**Data entries:**
====

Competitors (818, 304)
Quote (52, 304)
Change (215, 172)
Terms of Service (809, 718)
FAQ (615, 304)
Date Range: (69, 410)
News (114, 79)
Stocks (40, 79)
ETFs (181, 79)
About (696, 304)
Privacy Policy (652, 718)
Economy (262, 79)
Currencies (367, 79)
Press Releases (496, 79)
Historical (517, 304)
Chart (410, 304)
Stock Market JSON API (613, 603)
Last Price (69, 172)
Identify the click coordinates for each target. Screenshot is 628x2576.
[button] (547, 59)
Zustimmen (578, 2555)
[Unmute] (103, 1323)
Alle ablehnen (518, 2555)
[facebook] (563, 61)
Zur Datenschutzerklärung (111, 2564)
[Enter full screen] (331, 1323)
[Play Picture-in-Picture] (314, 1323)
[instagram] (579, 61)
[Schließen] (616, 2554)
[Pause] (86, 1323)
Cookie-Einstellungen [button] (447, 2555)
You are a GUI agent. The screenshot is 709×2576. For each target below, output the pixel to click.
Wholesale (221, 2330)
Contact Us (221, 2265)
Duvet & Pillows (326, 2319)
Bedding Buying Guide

====

**What to produce:**
If a line in the entries above holds the word "each", count it; then report the total alone.

**Task answer:**
2